Overview of data filtering
With the data filtering capabilities of Lake Formation, you can implement the following levels of data security.
Column-level security
Granting permissions on a Data Catalog table with column-level security (column filtering)
allows users to view only specific columns that they have access to in the table. Consider a
persons
table that is used in multiple applications for a large multi-region
communications company. Granting permissions on Data Catalog tables with column filtering can
restrict users who don't work in the HR department from seeing personally identifiable
information (PII) such as a social security number or birth date.
Row-level security
Granting permissions on a Data Catalog table with row-level security (row filtering) allows users to view only specific rows of data that they have access to in the table. The filtering is based on the values of one or more columns. For example, if different regional offices of the communications company have their own HR departments, you can limit the person records that HR employees can see to only records for employees in their region.
Cell-level security
Cell-level security combines row filtering and column filtering for a highly flexible permissions model.

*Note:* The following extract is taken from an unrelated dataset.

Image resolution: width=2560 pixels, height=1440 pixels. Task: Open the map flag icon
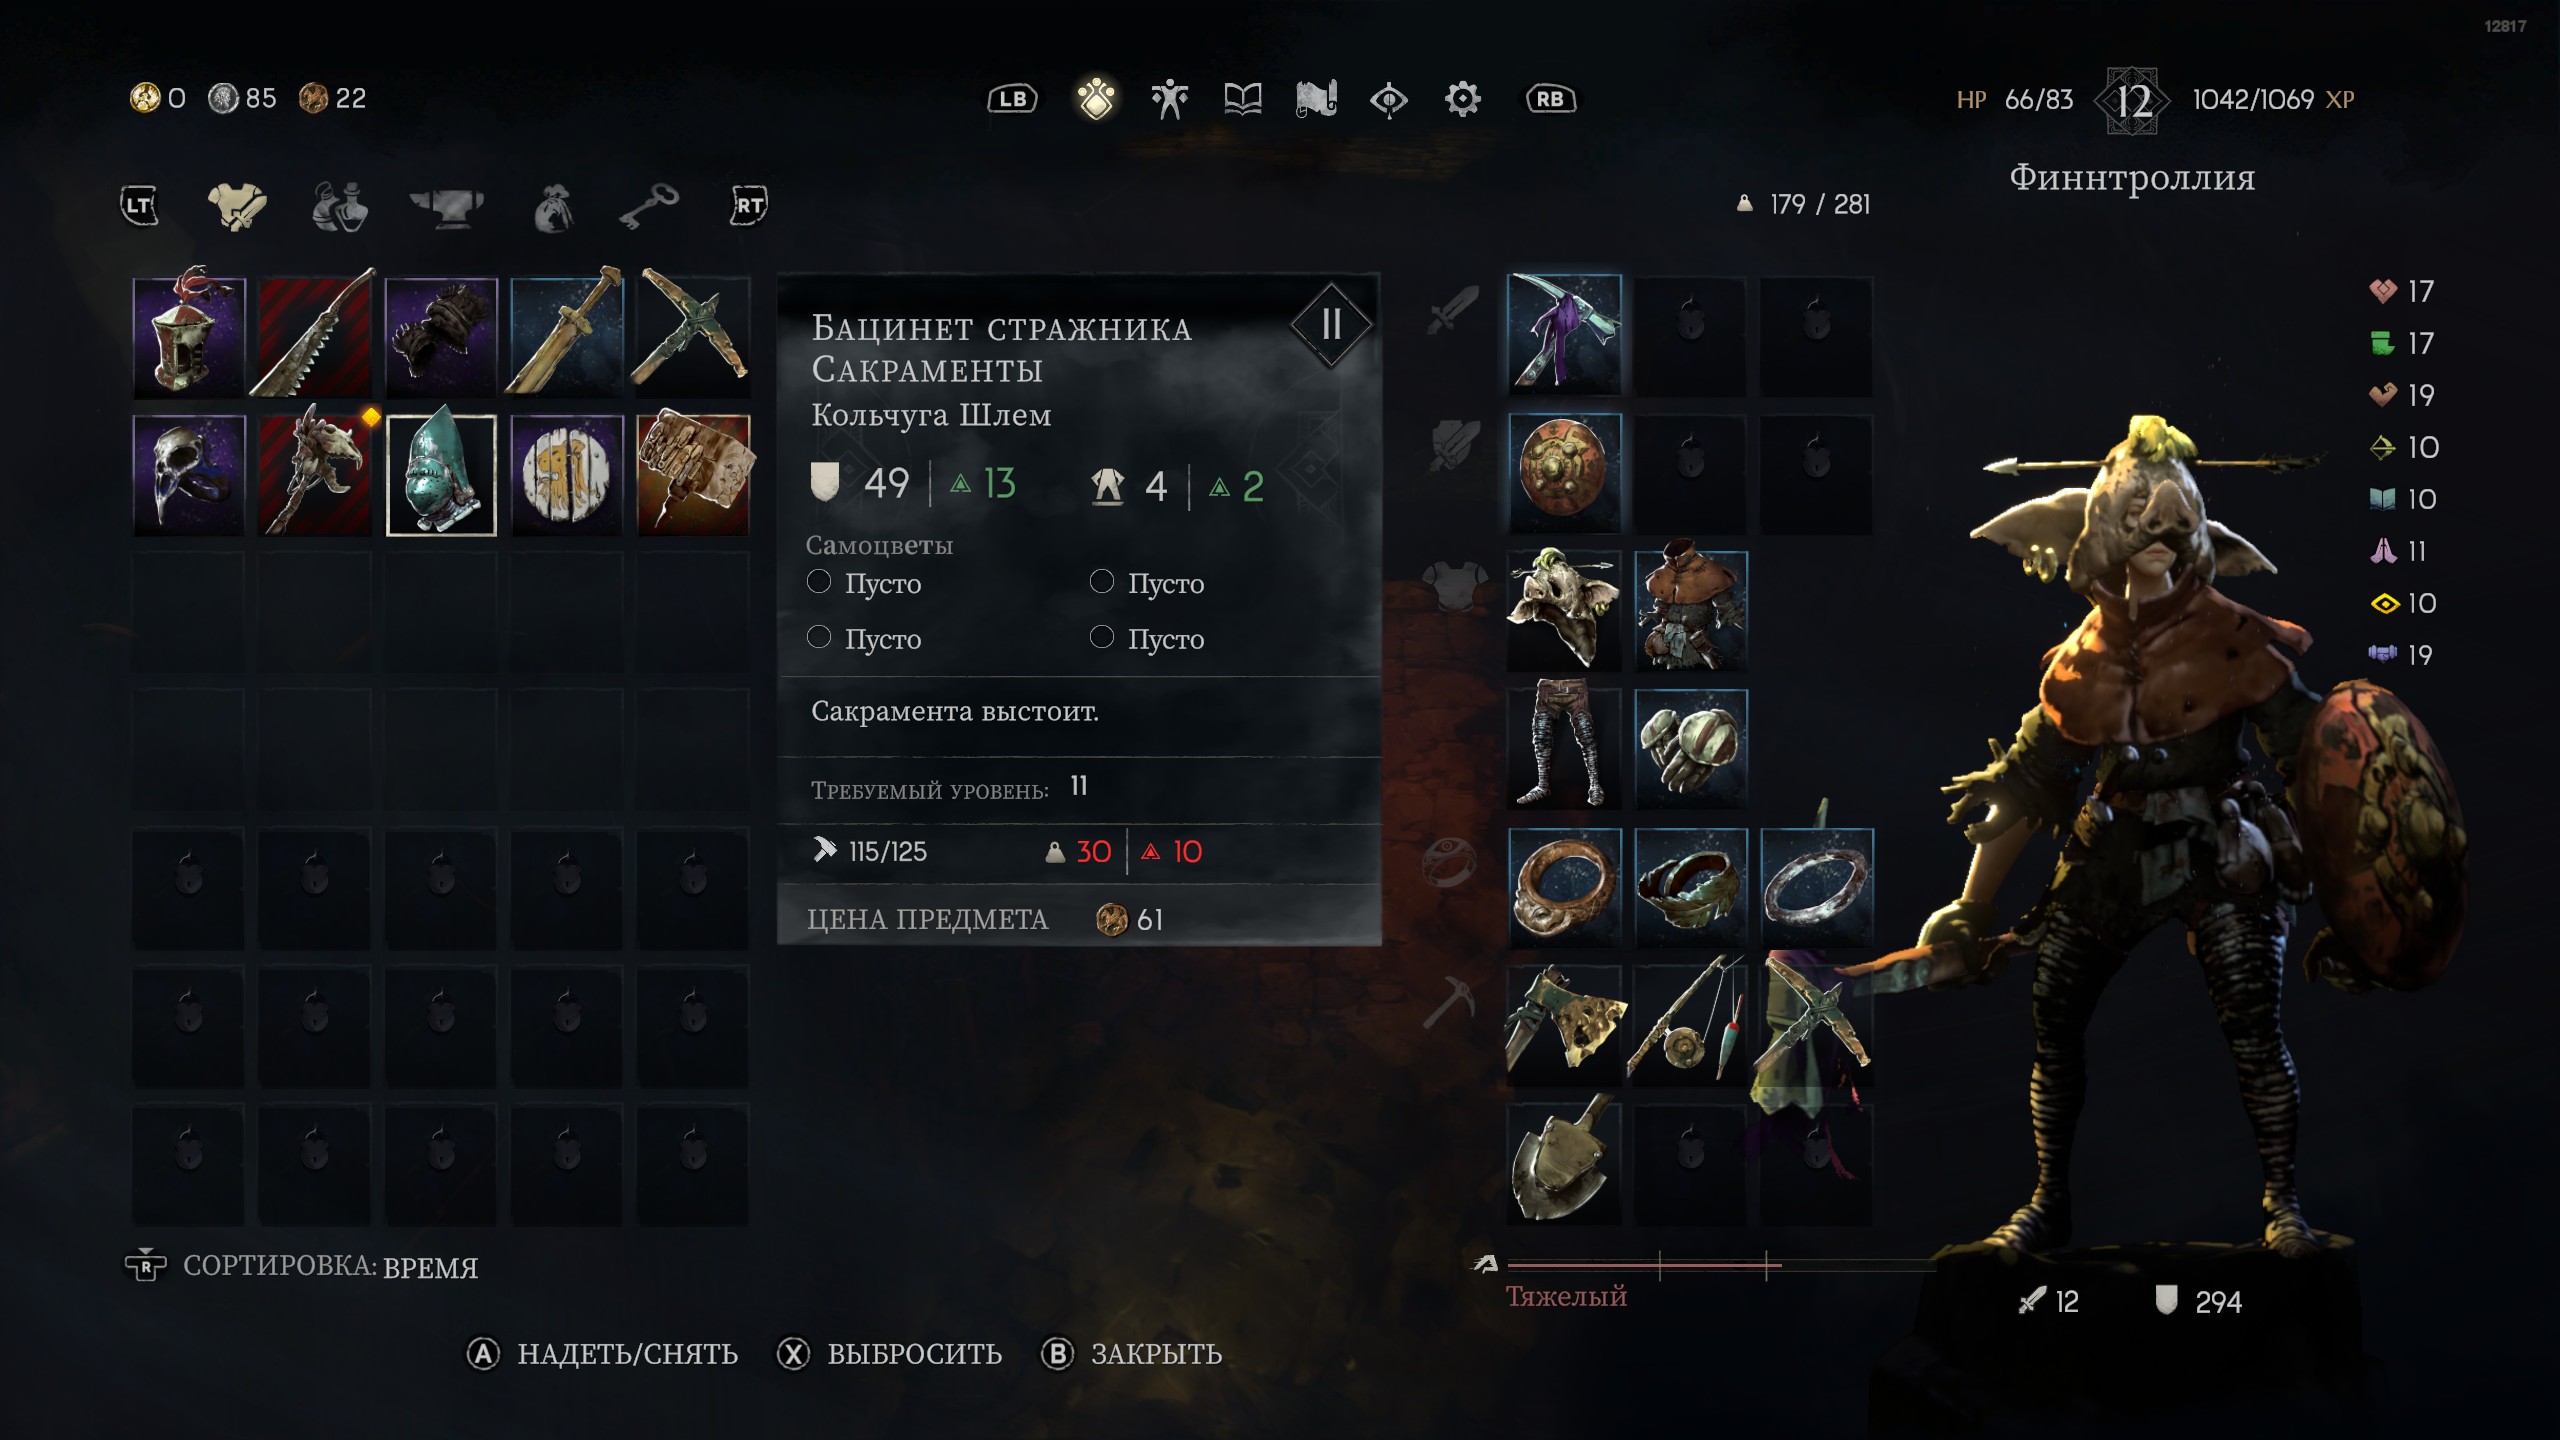click(x=1316, y=99)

If you view the rows and columns of a table as a grid, by using cell-level security, you can restrict access to individual elements (cells) of the grid anywhere in the two dimensions. That is, you can restrict access to different columns depending on the row. This is illustrated by the following diagram, in which restricted columns are shaded.

Continuing the example of the persons table, you can create a data filter at the cell-level that restricts access to the street address column if the row has the country column set to "UK", but allows access to the street address column if the row has the country column set to "US".
Filters apply only to read operations. Therefore, you can grant only the
SELECT
Lake Formation permission with filters.